**SUPPLIED PASSAGE**
=-=-=

I recently found myself in need of a laptop or netbook which I’ve somehow managed to go without for years. I settled on a Samsung Chromebook because the price was right and I’m fond of Google. I knew going into this purchase that the Chromebook was designed without a hard drive and is intended more for casual web surfers rather than power users, but that didn’t stop me. I also knew I wanted to take full advantage of the Chromium OS as an on-the-go platform so installing a LAMP-based development environment or tinkering with the system would just defeat the purpose. I decided it was time for change, time for liberation!
In this article I’ll share with you how I made the transition from a familiar desktop environment to Cloud-based web development.
Cloud Your Mind
The Cloud is nothing new. It’s just yet another buzzword for something you’re already quite familiar with – the Internet. The only technical difference between the Cloud (err, the Internet) and the Internet is how you use it.
In the Cloud, all of your tools and information reside “out there” on the Internet rather than on your local machine. This allows you to easily access your files from anywhere and from almost any device with a browser and Internet connection. If your computer crashes or is otherwise damaged, all of your tools and data are safe. In other words, moving to the Cloud is simply a matter of changing where you save your data and how you access it.
Moving forward, forget that you have a hard drive. Close your eyes and take a moment to clear it from your mind… Breathe… Relax, you can still keep your memory cards and USB sticks; people still need to carry data with them every once in a while.

=-=-=

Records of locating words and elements
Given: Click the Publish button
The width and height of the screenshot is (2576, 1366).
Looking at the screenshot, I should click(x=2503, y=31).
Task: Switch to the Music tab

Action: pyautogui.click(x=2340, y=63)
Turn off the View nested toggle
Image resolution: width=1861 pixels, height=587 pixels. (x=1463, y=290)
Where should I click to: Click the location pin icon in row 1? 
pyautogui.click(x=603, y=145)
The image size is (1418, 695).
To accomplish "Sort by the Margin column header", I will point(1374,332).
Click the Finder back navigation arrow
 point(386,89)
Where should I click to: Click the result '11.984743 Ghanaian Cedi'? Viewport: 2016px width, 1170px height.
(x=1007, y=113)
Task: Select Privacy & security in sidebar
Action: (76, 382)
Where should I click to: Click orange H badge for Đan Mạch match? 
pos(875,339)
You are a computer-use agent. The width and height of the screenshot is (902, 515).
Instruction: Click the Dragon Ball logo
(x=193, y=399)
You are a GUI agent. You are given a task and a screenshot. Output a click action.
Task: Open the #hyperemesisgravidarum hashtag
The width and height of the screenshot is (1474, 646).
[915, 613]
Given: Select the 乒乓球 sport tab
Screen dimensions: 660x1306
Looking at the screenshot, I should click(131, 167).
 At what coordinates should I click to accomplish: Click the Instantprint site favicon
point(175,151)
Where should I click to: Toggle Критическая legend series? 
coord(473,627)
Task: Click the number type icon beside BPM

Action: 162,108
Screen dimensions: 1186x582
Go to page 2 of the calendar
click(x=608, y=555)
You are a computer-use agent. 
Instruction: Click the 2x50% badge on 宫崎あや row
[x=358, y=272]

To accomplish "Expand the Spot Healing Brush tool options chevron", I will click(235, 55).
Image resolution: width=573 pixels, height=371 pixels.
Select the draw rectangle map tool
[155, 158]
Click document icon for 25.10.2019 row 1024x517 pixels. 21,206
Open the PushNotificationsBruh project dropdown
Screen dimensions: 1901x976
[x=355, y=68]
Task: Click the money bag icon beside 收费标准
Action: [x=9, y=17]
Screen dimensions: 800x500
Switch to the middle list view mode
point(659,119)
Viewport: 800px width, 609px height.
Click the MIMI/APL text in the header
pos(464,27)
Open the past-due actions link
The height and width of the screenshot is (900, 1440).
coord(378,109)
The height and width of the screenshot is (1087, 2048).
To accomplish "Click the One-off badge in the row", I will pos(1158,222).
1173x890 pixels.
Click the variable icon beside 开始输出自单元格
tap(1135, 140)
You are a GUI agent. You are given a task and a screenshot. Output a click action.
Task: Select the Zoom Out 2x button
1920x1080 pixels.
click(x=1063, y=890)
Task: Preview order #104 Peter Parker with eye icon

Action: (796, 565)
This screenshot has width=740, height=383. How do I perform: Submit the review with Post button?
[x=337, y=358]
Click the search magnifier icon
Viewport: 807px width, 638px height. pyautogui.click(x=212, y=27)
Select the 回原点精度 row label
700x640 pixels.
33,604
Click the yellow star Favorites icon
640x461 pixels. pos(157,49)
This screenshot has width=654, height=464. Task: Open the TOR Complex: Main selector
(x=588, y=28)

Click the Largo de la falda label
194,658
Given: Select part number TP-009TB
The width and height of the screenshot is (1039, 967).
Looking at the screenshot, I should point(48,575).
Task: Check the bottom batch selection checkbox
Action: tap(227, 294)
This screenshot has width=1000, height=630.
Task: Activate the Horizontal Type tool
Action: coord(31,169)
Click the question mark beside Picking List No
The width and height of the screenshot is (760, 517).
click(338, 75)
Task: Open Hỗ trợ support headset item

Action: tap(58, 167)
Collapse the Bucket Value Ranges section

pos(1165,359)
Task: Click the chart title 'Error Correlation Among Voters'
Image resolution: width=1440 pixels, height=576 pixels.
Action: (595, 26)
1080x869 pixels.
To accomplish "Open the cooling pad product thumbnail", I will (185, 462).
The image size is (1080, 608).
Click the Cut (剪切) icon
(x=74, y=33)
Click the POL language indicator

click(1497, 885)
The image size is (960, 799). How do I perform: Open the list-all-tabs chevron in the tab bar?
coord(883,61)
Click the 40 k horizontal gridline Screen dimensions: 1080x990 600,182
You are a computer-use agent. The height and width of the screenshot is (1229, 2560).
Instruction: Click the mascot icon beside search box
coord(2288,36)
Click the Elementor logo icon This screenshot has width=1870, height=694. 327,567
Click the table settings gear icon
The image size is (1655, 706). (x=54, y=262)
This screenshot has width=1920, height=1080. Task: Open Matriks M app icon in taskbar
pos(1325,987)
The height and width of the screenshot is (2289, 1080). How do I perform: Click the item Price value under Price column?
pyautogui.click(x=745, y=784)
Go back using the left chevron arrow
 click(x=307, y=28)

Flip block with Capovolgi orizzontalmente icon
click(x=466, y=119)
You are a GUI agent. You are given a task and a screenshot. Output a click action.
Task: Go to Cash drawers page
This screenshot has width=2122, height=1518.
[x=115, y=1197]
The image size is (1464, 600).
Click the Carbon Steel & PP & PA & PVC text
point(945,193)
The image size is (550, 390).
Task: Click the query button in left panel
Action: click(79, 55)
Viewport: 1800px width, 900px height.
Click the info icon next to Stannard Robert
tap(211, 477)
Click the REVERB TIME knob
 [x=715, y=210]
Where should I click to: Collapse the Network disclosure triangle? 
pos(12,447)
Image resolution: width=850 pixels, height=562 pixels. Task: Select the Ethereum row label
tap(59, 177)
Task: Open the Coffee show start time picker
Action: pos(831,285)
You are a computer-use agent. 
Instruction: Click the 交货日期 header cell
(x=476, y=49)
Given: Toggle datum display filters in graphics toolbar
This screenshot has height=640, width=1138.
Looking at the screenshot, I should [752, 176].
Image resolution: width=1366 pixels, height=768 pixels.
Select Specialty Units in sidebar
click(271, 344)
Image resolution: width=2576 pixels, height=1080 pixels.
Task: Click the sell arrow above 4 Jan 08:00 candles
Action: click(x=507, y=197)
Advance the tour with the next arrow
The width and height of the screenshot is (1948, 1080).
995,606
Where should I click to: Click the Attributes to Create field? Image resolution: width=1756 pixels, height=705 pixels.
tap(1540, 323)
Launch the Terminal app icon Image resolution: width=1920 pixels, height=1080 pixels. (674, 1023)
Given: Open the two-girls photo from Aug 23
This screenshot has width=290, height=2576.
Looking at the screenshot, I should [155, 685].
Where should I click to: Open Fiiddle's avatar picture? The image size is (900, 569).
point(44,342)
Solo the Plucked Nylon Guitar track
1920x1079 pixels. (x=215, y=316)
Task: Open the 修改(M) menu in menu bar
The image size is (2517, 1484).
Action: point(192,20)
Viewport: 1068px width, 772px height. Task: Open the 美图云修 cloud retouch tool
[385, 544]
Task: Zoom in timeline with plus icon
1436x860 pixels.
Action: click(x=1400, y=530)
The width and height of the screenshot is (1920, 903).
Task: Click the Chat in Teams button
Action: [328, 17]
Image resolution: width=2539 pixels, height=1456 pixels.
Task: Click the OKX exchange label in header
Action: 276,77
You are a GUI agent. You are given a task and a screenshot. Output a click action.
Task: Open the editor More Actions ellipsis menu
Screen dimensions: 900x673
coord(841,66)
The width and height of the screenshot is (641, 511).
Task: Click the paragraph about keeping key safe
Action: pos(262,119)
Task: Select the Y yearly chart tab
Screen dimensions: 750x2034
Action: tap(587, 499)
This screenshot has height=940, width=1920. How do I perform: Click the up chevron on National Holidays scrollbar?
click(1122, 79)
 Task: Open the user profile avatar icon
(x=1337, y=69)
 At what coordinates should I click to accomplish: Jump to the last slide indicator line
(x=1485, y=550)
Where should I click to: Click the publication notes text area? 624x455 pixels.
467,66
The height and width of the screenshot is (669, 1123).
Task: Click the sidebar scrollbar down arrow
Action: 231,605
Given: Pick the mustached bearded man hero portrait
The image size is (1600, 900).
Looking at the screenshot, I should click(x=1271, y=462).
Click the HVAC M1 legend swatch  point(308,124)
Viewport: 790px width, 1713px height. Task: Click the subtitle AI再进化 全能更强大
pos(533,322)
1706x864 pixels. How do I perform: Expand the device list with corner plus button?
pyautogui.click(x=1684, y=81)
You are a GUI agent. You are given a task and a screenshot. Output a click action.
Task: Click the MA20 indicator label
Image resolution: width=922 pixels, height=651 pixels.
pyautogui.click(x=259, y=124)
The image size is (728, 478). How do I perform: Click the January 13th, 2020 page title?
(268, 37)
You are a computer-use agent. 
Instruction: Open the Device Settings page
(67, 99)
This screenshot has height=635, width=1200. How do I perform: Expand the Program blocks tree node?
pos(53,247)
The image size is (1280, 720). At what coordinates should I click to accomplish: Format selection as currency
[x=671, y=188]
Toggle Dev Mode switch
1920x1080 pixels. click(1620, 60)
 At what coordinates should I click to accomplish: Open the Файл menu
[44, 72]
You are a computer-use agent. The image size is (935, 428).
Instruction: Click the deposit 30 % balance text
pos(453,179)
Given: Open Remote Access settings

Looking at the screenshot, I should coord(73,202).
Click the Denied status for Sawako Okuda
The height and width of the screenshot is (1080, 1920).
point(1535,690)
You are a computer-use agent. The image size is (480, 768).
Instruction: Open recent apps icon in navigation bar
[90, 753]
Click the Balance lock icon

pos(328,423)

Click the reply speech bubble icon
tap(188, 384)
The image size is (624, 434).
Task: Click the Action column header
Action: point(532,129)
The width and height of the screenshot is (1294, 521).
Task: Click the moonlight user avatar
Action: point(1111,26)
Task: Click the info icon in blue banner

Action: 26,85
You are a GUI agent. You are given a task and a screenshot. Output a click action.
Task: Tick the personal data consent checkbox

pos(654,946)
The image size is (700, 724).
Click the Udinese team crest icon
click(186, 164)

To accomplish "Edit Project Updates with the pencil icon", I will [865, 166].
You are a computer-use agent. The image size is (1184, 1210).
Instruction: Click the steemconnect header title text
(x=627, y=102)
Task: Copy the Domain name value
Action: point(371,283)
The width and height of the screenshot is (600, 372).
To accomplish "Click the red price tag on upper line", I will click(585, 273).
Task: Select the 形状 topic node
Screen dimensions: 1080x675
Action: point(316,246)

=-=-=

**WHAT YOU NEED TO DO**
In the article on switching to Cloud-based web development, what two reasons does the writer give for choosing a Samsung Chromebook?

**SOLUTION FOR THIS PROBLEM**
The price was right, and the writer is fond of Google.